Records to process:
┌────────
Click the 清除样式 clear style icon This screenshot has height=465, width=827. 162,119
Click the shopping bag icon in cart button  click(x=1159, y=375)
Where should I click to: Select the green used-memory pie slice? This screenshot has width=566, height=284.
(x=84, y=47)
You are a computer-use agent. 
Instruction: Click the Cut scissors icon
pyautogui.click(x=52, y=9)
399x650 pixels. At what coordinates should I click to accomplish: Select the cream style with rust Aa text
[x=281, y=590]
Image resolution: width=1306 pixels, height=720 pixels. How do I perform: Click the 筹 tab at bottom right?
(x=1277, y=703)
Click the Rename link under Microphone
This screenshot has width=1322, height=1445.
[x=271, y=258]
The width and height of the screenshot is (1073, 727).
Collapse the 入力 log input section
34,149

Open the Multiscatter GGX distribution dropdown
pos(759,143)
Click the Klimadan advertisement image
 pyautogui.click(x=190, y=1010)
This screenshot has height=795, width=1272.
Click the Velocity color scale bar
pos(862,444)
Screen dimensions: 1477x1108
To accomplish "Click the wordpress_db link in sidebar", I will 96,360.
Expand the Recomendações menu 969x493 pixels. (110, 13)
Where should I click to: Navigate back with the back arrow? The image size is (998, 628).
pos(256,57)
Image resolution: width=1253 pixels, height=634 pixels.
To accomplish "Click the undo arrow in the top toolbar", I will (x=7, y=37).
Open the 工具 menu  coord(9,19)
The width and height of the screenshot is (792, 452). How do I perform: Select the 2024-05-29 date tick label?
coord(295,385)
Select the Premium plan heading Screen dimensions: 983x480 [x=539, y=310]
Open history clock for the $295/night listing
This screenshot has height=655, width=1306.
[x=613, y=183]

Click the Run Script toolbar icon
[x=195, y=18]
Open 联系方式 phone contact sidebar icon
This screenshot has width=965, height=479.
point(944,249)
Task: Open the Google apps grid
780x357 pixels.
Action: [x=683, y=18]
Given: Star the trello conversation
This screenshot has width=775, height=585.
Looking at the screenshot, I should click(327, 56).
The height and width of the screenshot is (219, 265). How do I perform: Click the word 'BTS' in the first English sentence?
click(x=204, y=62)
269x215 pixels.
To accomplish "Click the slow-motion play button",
└────────
Set problem:
Copy the rows above unchanged, from the line with "Select the Premium" to the line with "[x=195, y=18]", including both of those lines.

The result:
Select the Premium plan heading Screen dimensions: 983x480 [x=539, y=310]
Open history clock for the $295/night listing
This screenshot has height=655, width=1306.
[x=613, y=183]

Click the Run Script toolbar icon
[x=195, y=18]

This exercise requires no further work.